Da ist es kein Wundern, wenn Ärzte mit der Spritze kommen und Richer ihr placet dazu geben. Wer läßt sich schon gerne sein Haus zerstören, wenn das, was dafür geboten wird, nicht nur Sonne und Blumenwiesen sind, sondern auch Eis, Schnee und blaugefrorene Finger?

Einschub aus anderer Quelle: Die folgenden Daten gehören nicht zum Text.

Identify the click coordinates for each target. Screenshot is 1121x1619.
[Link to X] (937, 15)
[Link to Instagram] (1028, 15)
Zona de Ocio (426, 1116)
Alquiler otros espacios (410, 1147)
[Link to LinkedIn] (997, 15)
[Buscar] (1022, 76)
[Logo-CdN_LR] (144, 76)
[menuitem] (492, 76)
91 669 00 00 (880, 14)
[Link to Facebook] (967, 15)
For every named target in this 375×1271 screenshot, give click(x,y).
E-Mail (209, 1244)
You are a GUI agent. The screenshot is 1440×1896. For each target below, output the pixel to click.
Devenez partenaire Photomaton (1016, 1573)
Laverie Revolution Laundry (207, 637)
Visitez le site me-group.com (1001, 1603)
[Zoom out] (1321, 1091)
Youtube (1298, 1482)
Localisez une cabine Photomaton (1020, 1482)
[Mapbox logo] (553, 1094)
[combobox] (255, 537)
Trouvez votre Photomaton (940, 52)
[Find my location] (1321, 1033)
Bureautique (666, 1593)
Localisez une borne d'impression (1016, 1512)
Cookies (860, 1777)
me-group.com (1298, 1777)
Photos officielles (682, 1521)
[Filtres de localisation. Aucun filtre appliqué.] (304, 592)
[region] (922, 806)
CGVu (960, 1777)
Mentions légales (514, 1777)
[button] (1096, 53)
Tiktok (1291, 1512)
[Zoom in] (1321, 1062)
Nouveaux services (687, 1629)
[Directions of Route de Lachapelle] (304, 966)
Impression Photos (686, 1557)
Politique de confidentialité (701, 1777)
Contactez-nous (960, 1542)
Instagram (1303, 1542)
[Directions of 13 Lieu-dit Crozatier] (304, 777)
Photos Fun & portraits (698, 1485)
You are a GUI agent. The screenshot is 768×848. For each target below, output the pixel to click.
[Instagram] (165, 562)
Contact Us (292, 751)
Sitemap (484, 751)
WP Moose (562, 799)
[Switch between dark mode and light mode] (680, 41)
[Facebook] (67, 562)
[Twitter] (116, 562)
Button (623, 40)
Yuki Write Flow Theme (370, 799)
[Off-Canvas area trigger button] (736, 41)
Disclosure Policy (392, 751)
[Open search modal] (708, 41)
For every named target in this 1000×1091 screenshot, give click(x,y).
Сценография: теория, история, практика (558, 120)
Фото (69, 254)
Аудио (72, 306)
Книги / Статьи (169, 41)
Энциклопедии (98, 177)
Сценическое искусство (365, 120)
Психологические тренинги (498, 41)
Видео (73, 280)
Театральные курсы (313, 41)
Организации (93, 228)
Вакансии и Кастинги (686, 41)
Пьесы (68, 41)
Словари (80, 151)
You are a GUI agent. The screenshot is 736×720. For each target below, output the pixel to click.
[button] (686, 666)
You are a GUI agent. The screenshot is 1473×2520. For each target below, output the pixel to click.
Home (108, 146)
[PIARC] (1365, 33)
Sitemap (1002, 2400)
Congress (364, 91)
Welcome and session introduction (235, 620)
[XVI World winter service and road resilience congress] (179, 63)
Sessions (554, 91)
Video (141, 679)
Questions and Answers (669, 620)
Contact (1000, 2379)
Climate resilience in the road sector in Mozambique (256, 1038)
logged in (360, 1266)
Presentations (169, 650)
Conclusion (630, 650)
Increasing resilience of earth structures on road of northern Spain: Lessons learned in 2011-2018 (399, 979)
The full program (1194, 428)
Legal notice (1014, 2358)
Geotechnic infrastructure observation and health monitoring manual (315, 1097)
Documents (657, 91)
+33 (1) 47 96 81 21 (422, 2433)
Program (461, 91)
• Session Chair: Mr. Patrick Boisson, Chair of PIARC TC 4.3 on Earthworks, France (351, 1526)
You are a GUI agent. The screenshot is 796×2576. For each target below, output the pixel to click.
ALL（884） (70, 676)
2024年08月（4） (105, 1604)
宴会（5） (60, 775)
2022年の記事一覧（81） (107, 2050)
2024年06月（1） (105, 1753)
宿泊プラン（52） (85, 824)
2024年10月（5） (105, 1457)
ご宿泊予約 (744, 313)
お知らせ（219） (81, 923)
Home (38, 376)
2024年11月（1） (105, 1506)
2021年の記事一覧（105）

„Depression" ist nur ein psychiatrisches Fachwort. Das Leid dahinter aber ist real, ob wir es nun „Krankheit" nennen oder anders. Leid erfahren und Leiden bringen gehört zu jeder Verrücktheit dazu, wie es (in abgeschwächter Weise) zu jedem Leben gehört. Irresein bietet keinen Ausweg, sondern führt an die Grenze und zerschellt dort, wenn - mit oder ohne Medikamente - nicht der Rückzug angetreten wird. Wer die Manie feiert, muß auch die Depression hinnehmen, das gilt übertragen für jede Existenz. Wer das schaffte, die Extreme zu denken und in ihnen zu leben, ohne unterzugehen, dessen Erfahrung würde auch für „Gesunde" unverzichtbar sein. Wer den Irren hingegen als eine Art Hofnarr auffaßt, den sich eine Wohlstandsgesellschaft ruhig leisten sollte, kann mit Depressionszuständen gar nichts anfangen. Der Hofnarr fährt im goldenen Wagen, weil die Vornehmen seinen Witz zu schätzen wissen. Der Depressive ist nicht witzig und nicht nützlich, folglich gehört er nicht zu den „Irren", mit denen sich Reklame machen läßt. Wer sich auf ihn einläßt, erfährt die ganze, auch schreckliche Wahrheit.